Y se me dirá que qué estoy
diciendo, que como puedo decir estas cosas. Pero, a poco que pensemos, no creo
decir mucho si sostengo que hoy en día ya pocas cosas permanecen pegadas. En la
onda del ‘nada para siempre’, el pegamento se ha convertido en un rancio objeto
del pasado.
Y la ecuación salta a la vista:
la generación de la pegatina-cromo es la misma que la generación post-it: ya no
llamas, ya solo un papelujo amarillo pato pegado en la nevera; ya no te
levantas a decirle al compañero que ha llamado fulanito: le dejas un post-it pegado
a la pantalla del ordenador con el mensaje cifrado “llamar mari ángeles”. Si
todo se ha volatizado en estructuras fragmentarias, si la comunidad ha devenido
una estructura pluriforme de mónadas diseminadas y dispuestas en red, el pegamento, su olvido, fue –y no lo supimos
ver- el primer síntoma.
Porque si la famosa frase de Marx
“todo lo sólido se disuelve en el aire” se ha convertido en leitmotiv de una
postmodernidad funeraria y nostálgica, el olvido del pegamento tiene la misma
connotación lacónica que el olvido del ser heideggeriano.
Así ahora entonces, en la era de
la “república independiente de Ikea”, ahí donde los muebles se montan y
desmontan sin pegamento ni cola, ya solo se pega en el muro del facebook, ya
solo es en el cibermundo donde el encolado reticular tiene razón de ser. Pegar
para fluir más rápido, no para sedimentar lo atesorado; pegar para separar, no
para construir; pegar para componer una memoria fugitiva más fluida, no para
poner parches al tiempo. Porque el tiempo ya no es el enemigo a combatir, sino
que más bien es el sustrato gaseoso sobre el que los deslizamientos ya no
pueden remitir al zurcido y al encolado. Ahora el tiempo está desquiciado y
juega a nuestro favor
Así,
normal que el “cut and paste” sea ahora la lógica más en boga para una sociedad
comprendida como conglomerado, compuesta por fragmentos sin sentido
omnicomprensivo. Si en un principio dicha práctica aludía a poses contestarías
como el punk, ahora, cuando la estética kitsch ha venido definitivamente para
quedarse, todo redunda en una metodología de la reutilización dando por hecho
que el reciclado y el apropiacionismo como estrategia de producción son las
mecánicas que más convienen para una sociedad construida a base de esquejes, de
cortapegas, de efectos que duran el instante que tardan en ser consumidos.

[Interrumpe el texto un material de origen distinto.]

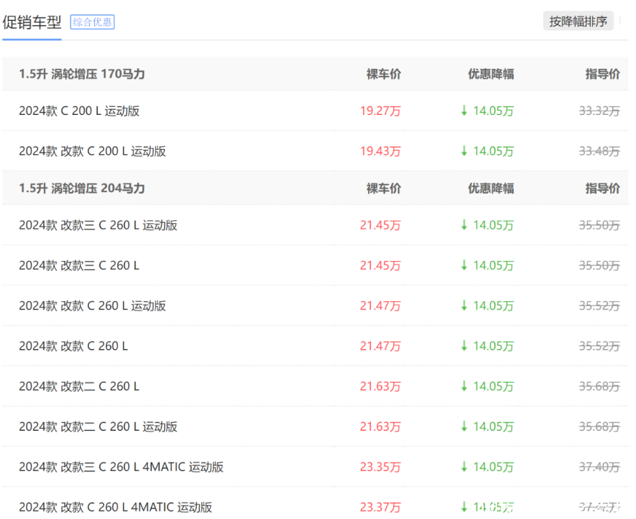
Task: Click the struck-through 33.48万 guide price
Action: click(x=599, y=151)
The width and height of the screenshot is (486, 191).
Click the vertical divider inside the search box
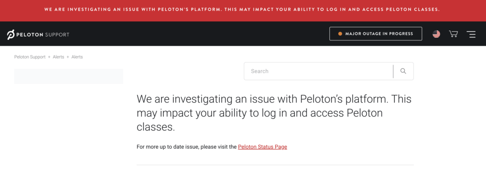393,71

En definitiva pues, ¡qué añoranza
de los días de escuela, cuando el pegamento era la sustancia orgiástica, el
componente dionisíaco que hacía que todo tu mundo estuviese sustentado en la
fiesta perpetua, en la bacanal del caos del celofán y las ceras! Y es que
pringarte tiene su aquel, y ahora, en el mundo hiperhigiénico y bienpensante de
ahora, las cosas son infumablemente más aburridas.